At work, the warden is able to maintain her businesslike façade in the days that follow. After work, not so much. Among the questionable choices in Chukwu's script is her character's coping strategy: getting hammered at a local bar on a regular basis. Maybe it's me, but the notion of so prominent and recognizable a figure routinely getting sloshed in public rang false, not to mention a little lazy. Kind of a tired trope.
Driving Bernadine to drink even more and sleep even less (though we're never explicitly told this is the reason for her behavior) is the fast-approaching execution of a prisoner named Anthony Woods. He's played by Aldis Hodge in a performance I found impressively inventive. It's the heart and soul of the movie, its window into the death row experience.
Most of the film revolves around Anthony's date with his demise in one way or another. In several scenes, his lawyer (Richard Schiff) entreats the warden, reminding her of the growing public sentiment that Anthony was wrongly convicted of shooting a police officer. Again, though, this element of the script seems questionable. What are we supposed to imagine Bernadine might do? She's a warden. She can't grant a stay or commute a sentence.
The more cogent and affecting scenes are the ones between Anthony and the warden, especially those in which Bernadine prepares him for the end.
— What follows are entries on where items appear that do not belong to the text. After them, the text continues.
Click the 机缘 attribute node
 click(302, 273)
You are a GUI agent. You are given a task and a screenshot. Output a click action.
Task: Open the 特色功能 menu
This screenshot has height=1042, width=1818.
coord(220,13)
The filmmaker claims to have spent four years researching the death penalty and related matters. If there's evidence of that work in her picture, it's in small details such as the way Bernadine refers to the execution as "the procedure" and the palpable absurdity of her thinking Anthony gives a crap about the menu for his last meal. Throughout these sequences, a mute Anthony looks at Bernadine like she's out of her mind. For better or worse, these are Clemency's most eloquent moments.
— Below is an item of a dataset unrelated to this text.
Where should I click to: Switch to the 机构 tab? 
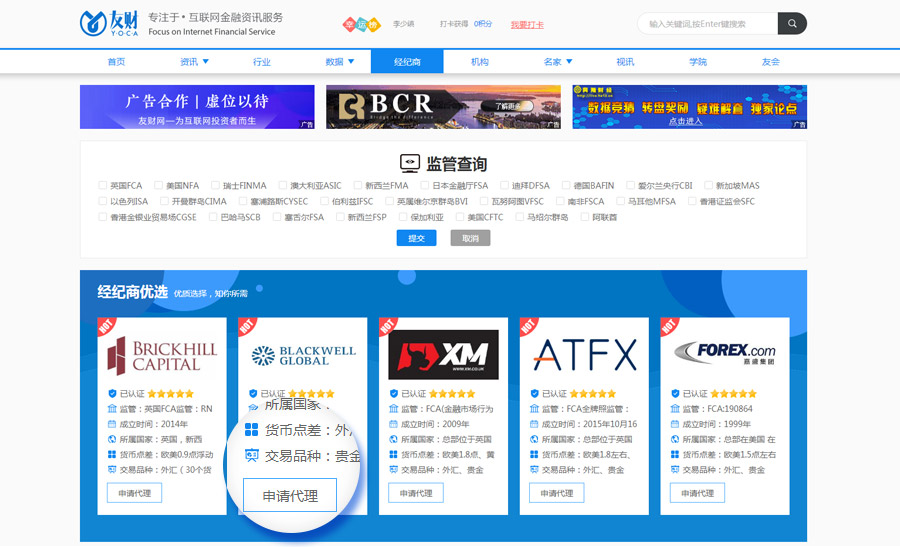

Unfortunately, the director defaults with dispiriting frequency to stilted melodrama. Straight out of the Lifetime movie playbook are the yawning divide between Bernadine and her English teacher husband (Wendell Pierce) — who actually reads to his high school class from Ralph Ellison's Invisible Man — as well as the corporal punishment protesters chanting generically outside the prison day after day, and Michael O'Neill's wise and kindly chaplain.
Even more cringingly egregious: Chukwu tugs on the audience's heartstrings by turning Anthony into a dead man drawing. Grab a tissue. His cell is covered with poignant sketches of birds in flight. Yup, free birds. I'm sorry. For some misdeeds, no pardon is possible.